It can be difficult to measure the impact of VOC programs, because often they're interwoven with other initiatives, like product development. But there are myriad ways to track the benefits of feedback programs. Here are 13 ways; track at least three—after creating baseline measurements—and you're sure to see how VOC is paying off for your organization.
Revenue per customer: Determine your average annual revenue per customer, and establish whether it's different for different groups of customers. Then try to identify the precise amount of revenue attributable to a particular customer.
Share of wallet: Pinpoint a specific customer's product mix, and then, based on the number of products you sell versus what would be a fit for that customer, calculate the growth potential.
Willingness to pay more: Determine whether customers are willing pay more for your products, whether that translates to increased sticker price, increased fees, reduced discounts, or other options.
Lifetime value: Ascertain the lifetime value of specific customer in dollars, as well as how long customers typically stay with your organization. Track whether their profitability and value grow over the customer lifecycle.
Retention rate: What percent of customers leave your organization each year?
Referral rate: Settle on how to measure word-of-mouth promotion for your organization. For example, determine what a positive word-of-mouth recommendation is worth to you in dollars.
Referral effectiveness: Measure the success of how well word-of-mouth gets customers to switch to your company.
Negative referrals: Establish a way to measure negative word-of-mouth for your organization.
Reason for defection: Track customers' reasons for leaving.
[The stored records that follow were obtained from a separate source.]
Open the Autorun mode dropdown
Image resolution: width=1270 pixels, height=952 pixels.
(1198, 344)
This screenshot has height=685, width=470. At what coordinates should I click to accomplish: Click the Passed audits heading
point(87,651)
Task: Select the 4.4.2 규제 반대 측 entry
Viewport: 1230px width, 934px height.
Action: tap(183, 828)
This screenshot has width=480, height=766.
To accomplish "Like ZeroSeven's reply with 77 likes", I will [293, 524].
Determine whether there is a measure you can associate with each of those reasons.
Response time to feedback: Examine and track the typical response time (the time it takes for a customer to receive a response from a comment) for each mode you currently using to gather feedback (e.g. comment card, call log, handwritten letters, email, online submission form, etc.).
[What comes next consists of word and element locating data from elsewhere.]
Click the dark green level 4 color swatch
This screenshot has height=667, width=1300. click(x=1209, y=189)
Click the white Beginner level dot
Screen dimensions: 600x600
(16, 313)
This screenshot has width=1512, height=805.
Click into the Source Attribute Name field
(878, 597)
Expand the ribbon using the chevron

Customers saved due to feedback: Calculate the number of upset customers you are able to recover or save by responding positively to their complaints and concerns.
Survey response rate and dollar value realized: Examine the cost of each survey mode you currently use and determine whether you can decrease costs or increase effectiveness by using alternate modes.
Overall savings versus current processes used: If you currently use multiple modes and multiple vendors for gathering customer feedback, investigate whether using fewer tools or only one enterprise solution would reduce your VOC program costs.